### RECORDS FOR THE EXERCISE ###

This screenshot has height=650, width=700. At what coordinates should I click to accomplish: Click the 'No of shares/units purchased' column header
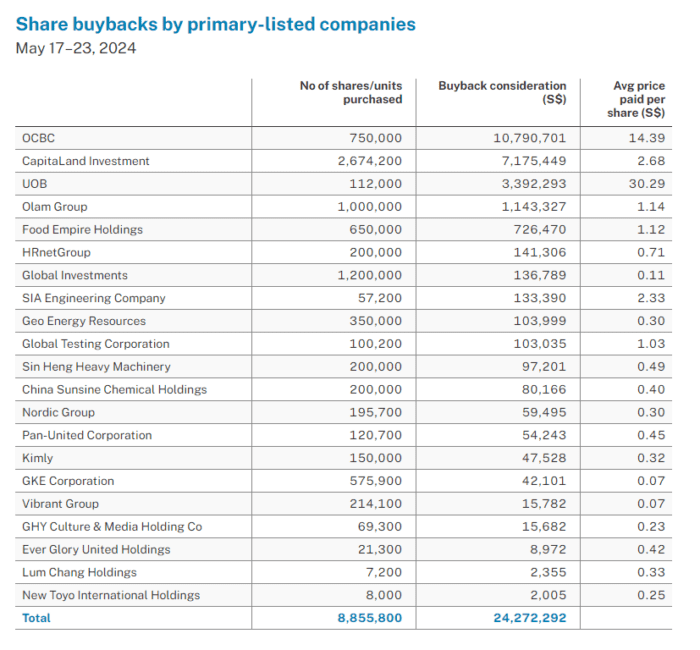351,93
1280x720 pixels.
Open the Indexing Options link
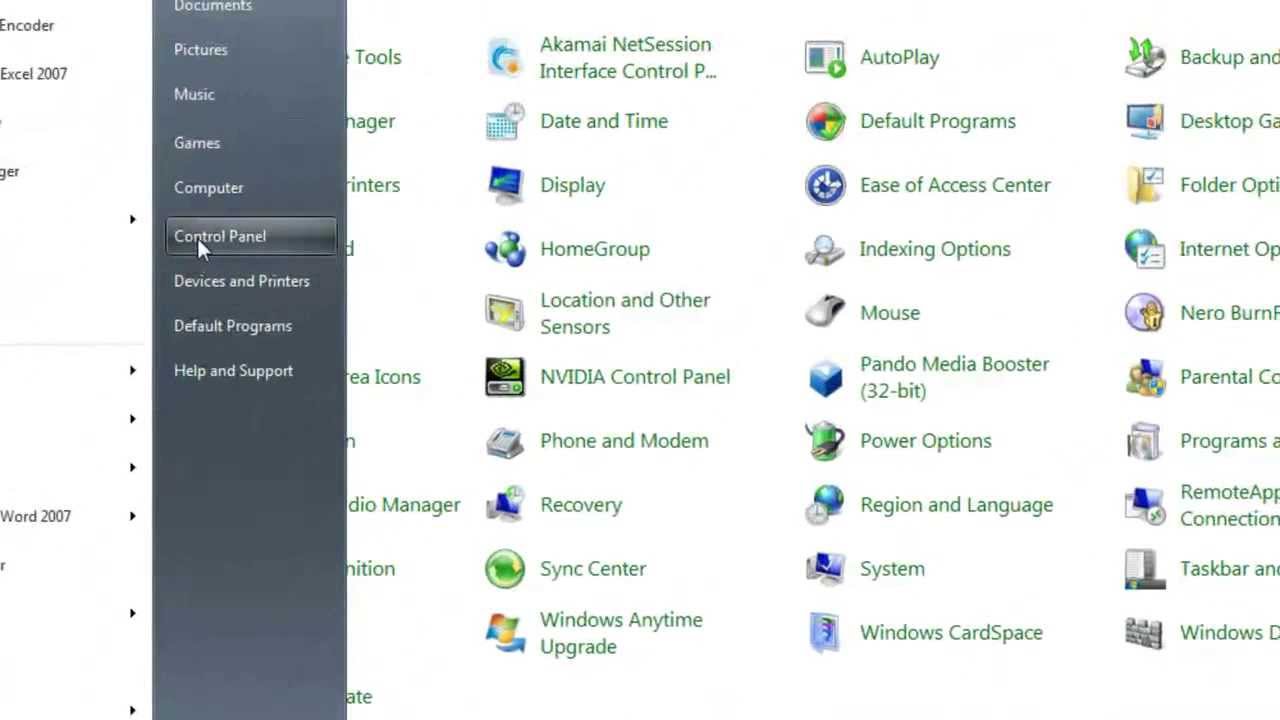(x=935, y=249)
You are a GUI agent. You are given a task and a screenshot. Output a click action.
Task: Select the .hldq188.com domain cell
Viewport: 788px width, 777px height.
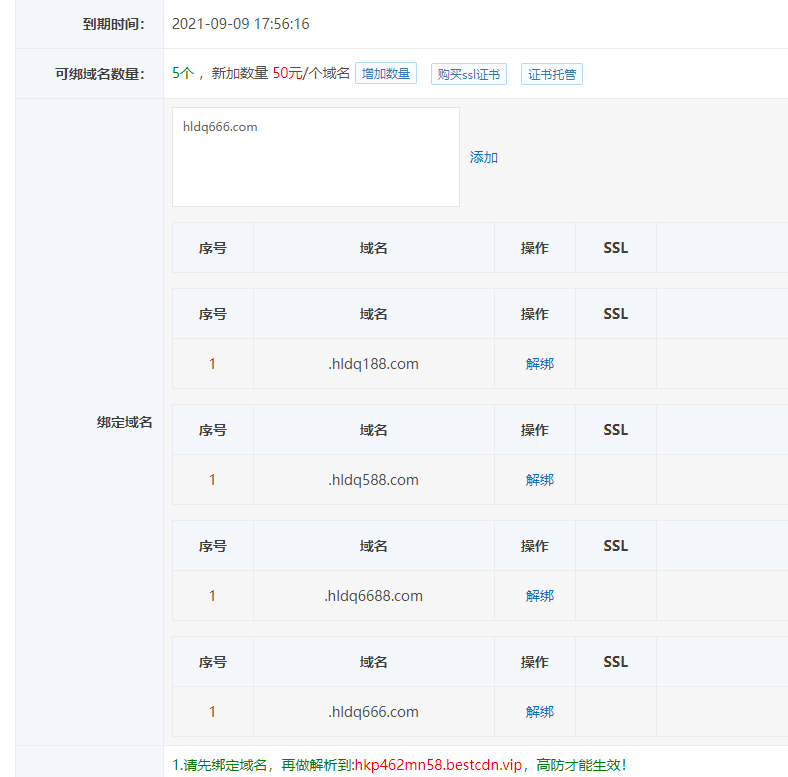373,364
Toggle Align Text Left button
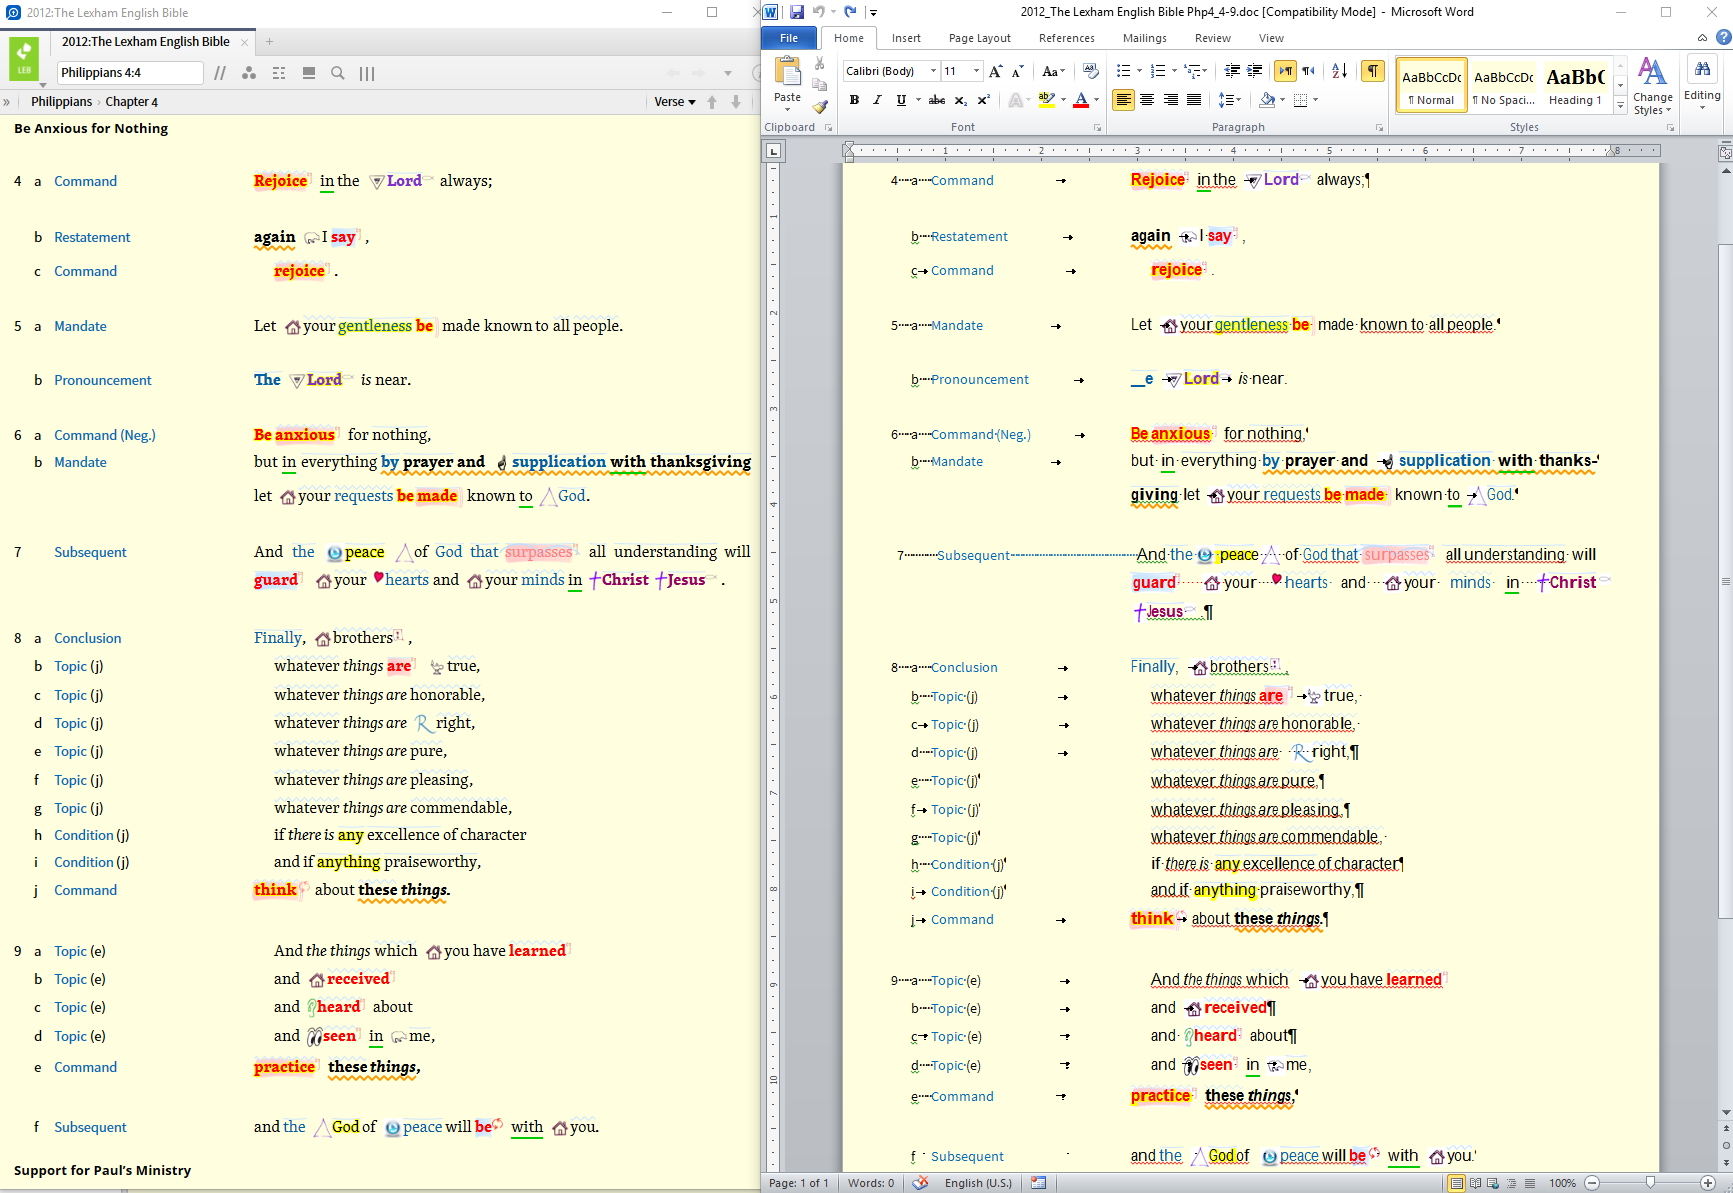The width and height of the screenshot is (1733, 1193). pos(1124,100)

###

EXERCISE GOAL: Could the entries above be written out word for word, pictures excluded?

ANSWER AREA:
This screenshot has height=650, width=700. At what coordinates should I click to accomplish: Click the 'No of shares/units purchased' column header
351,93
1280x720 pixels.
Open the Indexing Options link
(x=935, y=249)
You are a GUI agent. You are given a task and a screenshot. Output a click action.
Task: Select the .hldq188.com domain cell
Viewport: 788px width, 777px height.
373,364
Toggle Align Text Left button
The width and height of the screenshot is (1733, 1193). pos(1124,100)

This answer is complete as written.